• [WHAT THE TASK ASKS]
The expected answer comprises all lines from the entries that contain the string "click".

• [INFORMATION]
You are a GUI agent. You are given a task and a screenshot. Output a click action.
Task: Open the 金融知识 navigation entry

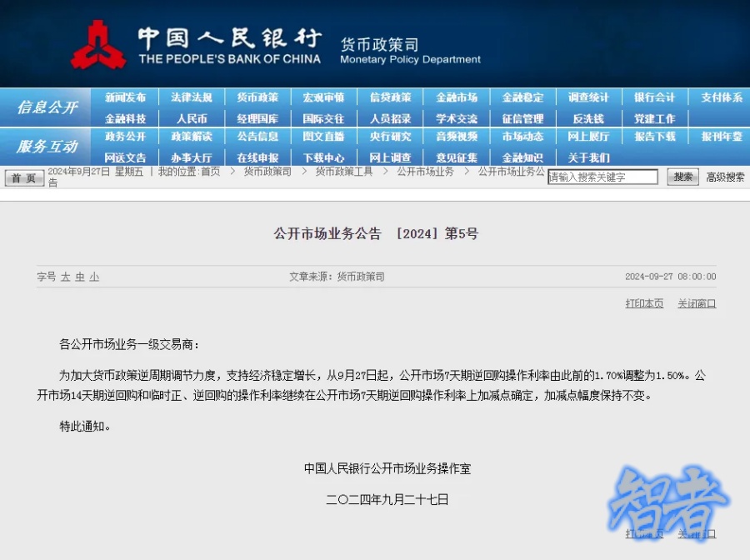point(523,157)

---

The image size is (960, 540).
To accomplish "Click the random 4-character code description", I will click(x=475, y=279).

• [SOLUTION TO THE EXERCISE]
You are a GUI agent. You are given a task and a screenshot. Output a click action.
To accomplish "Click the random 4-character code description", I will click(x=475, y=279).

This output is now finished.